All of the ad blocking extensions suck. There's no other way to put it. Basically, they all allow the ads to load, and then they remove them after the fact. This allows onload actions in ads to work, which makes the ad blocking far less effective. I've been seeing a lot of ads since switching, despite using the same filter list.

Seemingly every extension adds a button to the location bar. This wastes an inordinate amount of space.

The Xmarks extension doesn't work well if you have bookmarks with keywords. First, Chrome doesn't support keywords; it has an equivalent feature with it's "Search Engines", but Xmarks doesn't sync keyword bookmarks to there. More importantly, though, it will delete some of your keyword bookmarks. (Also, there are no tags for bookmarks, which I find that I was using more extensively in Firefox than I thought.)

Searching for everything (that isn't immediately obviously a URL) by default is incredibly annoying, and while you can change the search vendor from the default of Google, there's no way to disable it altogether. I had to create a new "search engine" entry that just tries to load the page that I entered. And the error pages are lousy. They are extraordinarily minimal. (Try loading http://this.page.does.not.exist/.) Any details of the error (like "connection refused" or "host not found" or whatever) are, by default, hidden within a collapsed element, so you have to click on the error page to find out what went wrong. (You might argue that this is why search is turned on by default, but that doesn't work for non-public URLs.)

I'm sure there's more, but that's all that immediately comes to mind. That said, none of that has overcome its superior performance.
Posted by: hybrid8

Re: Which browser do you use? - 21/02/2010 20:42

I'm glad Safari ditched the tabs-on-top they used in the beta versions of 4. It's really a bad paradigm in use, even if it has some logic to it. Frankly, I don't hold much hope for Chrome in the browser wars. I don't think it's going to take away significant enough market from Firefox. I'm al for it if it helps eat away IE share, but that doesn't seem to be going down as fast as one would hope.

● **Given material**
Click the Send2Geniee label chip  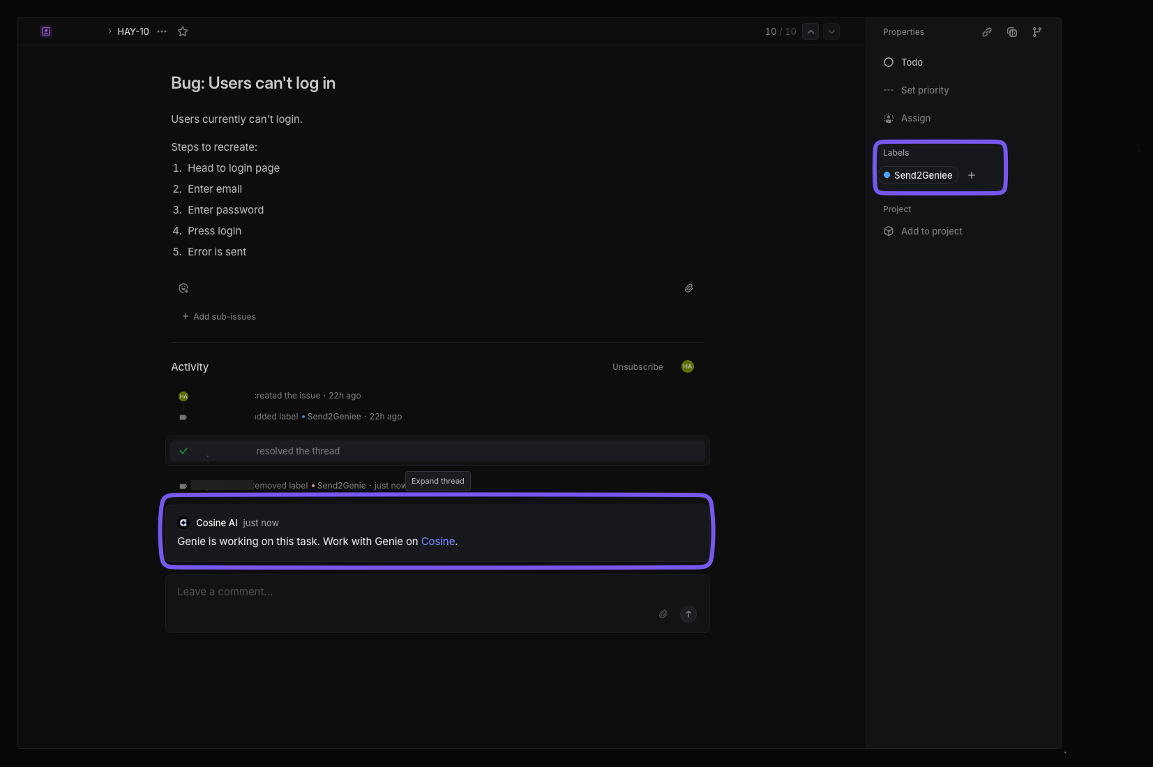919,175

● **Actions to take**
A) Could you extract the part of the browser forum post starting at "All of the ad" and ending at "same filter list."?
B) How would you rewrite the paragraph of the browser forum post that begins "The Xmarks extension doesn't work well" as a short list of its main points?
C) Which web browsers are named in the browser forum post?

● **Answers in order**
A)
All of the ad blocking extensions suck. There's no other way to put it. Basically, they all allow the ads to load, and then they remove them after the fact. This allows onload actions in ads to work, which makes the ad blocking far less effective. I've been seeing a lot of ads since switching, despite using the same filter list.

B)
- Xmarks doesn't work well with bookmarks that have keywords.
- Chrome doesn't support keywords. Its equivalent "Search Engines" feature isn't a sync target for Xmarks keyword bookmarks.
- Xmarks deletes some keyword bookmarks.
- Chrome has no bookmark tags, which the writer had used more extensively in Firefox than expected.

C)
- Chrome
- Firefox
- Safari
- IE